The Qing Dynasty (1644-1911)
Qing dynasty paintings and calligraphy benefited from inheritance and innovation. In the seventeenth century, inheriting late Ming calligraphic styles, masters such as Wang Duo (1592-1652) and Fu Shan (1607-1684) as loyalists to the vanquished Ming dynasty released their cynical rage in monumental, strange, and unrestraint brush strokes. The clear and forceful works of the "Four Masters of the Kangxi reign" (Jiang Chenying [1628-1699], He Zhuo [1661-1722], Wang Shihong [1658-1723], and Chen Bangyan [1678-1752]) showed their debt to Dong Qichang. In painting, Wu Li (1632-1718), Yun Shouping (1633-1690), and the "Four Wangs" occupied the "orthodox" position by synthesizing the past and bringing painting techniques to the highest development. By contrast, a new "individual" style of landscape was pioneered by the "Four Monks" (Shitao [1642-1707], Zhu Da [1626-1705], Kuncan [1612-1673], and Hongren [1610-1663]), the "Jinling schoo" of Nanjing, and the “Huangshan School” of Anhui province.

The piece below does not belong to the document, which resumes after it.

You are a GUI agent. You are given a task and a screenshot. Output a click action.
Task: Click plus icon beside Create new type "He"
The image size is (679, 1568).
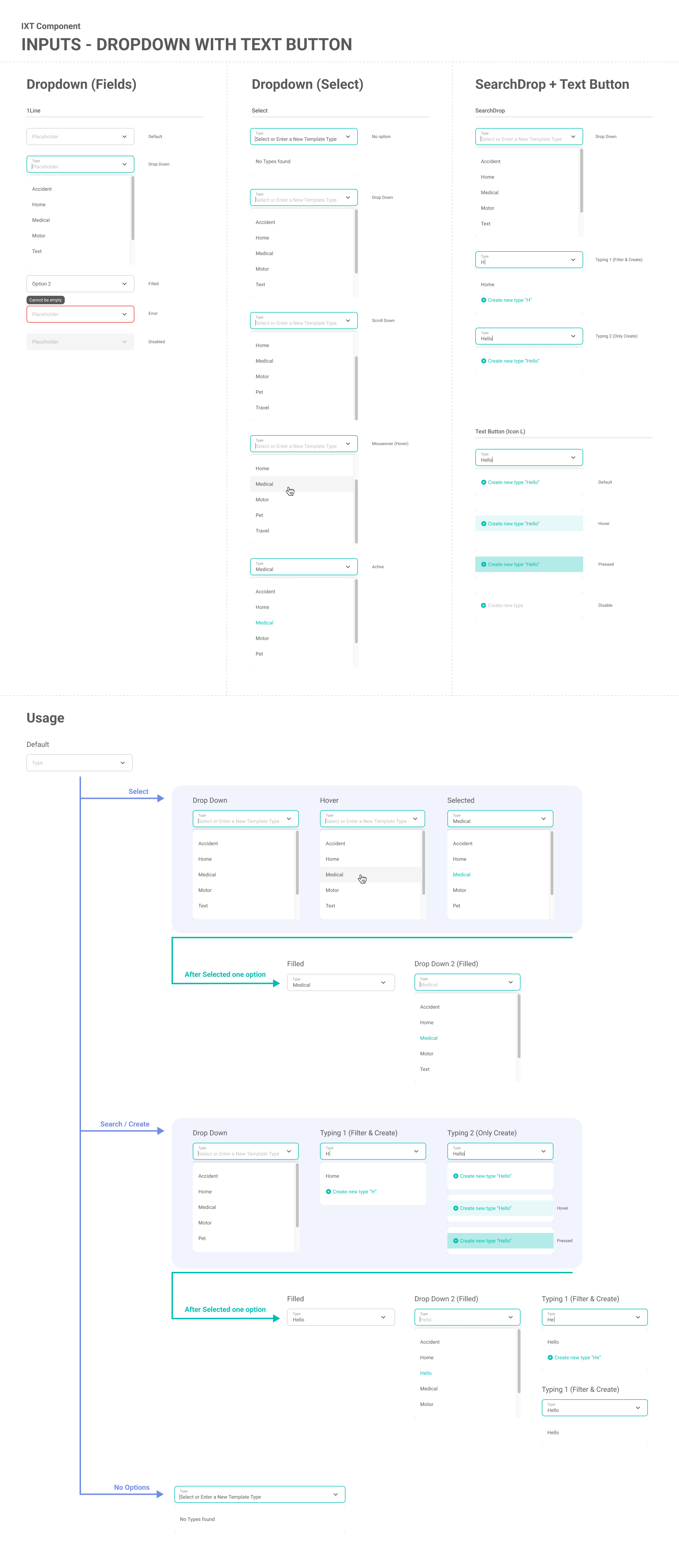[550, 1357]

Mid-Qing scholars embraced the idea of reviving the past to establish the new. The promotion of Jin and Tang rubbings by Liu Yong (1720-1804) and Weng Fanggang (1733-1818) elevated the study of epigraphy. By introducing clerical and seal scripts into calligraphy, Deng Yan (Deng Shiru, 1743-1805) and Yi Bingshou (1753-1815) initiated the study of stele inscriptions. At the court, Western painting techniques were adapted to vary pictorial expression. The emergence of the "Yangzhou School" revitalized painting. In the late Qing dynasty enthusiasm for transcribing and copying clerical and seal scripts from steles increased. Calligraphers He Shaoji (1799-1873), Zhao Zhiqian (1829-1884), and Wu Changshuo (1844-1927) were the most prominent. Works of the "Shanghai School" and the "Lingnan School" were appreciated by both educated and common folks for their lively reflection of the times and raised the curtain on modern painting.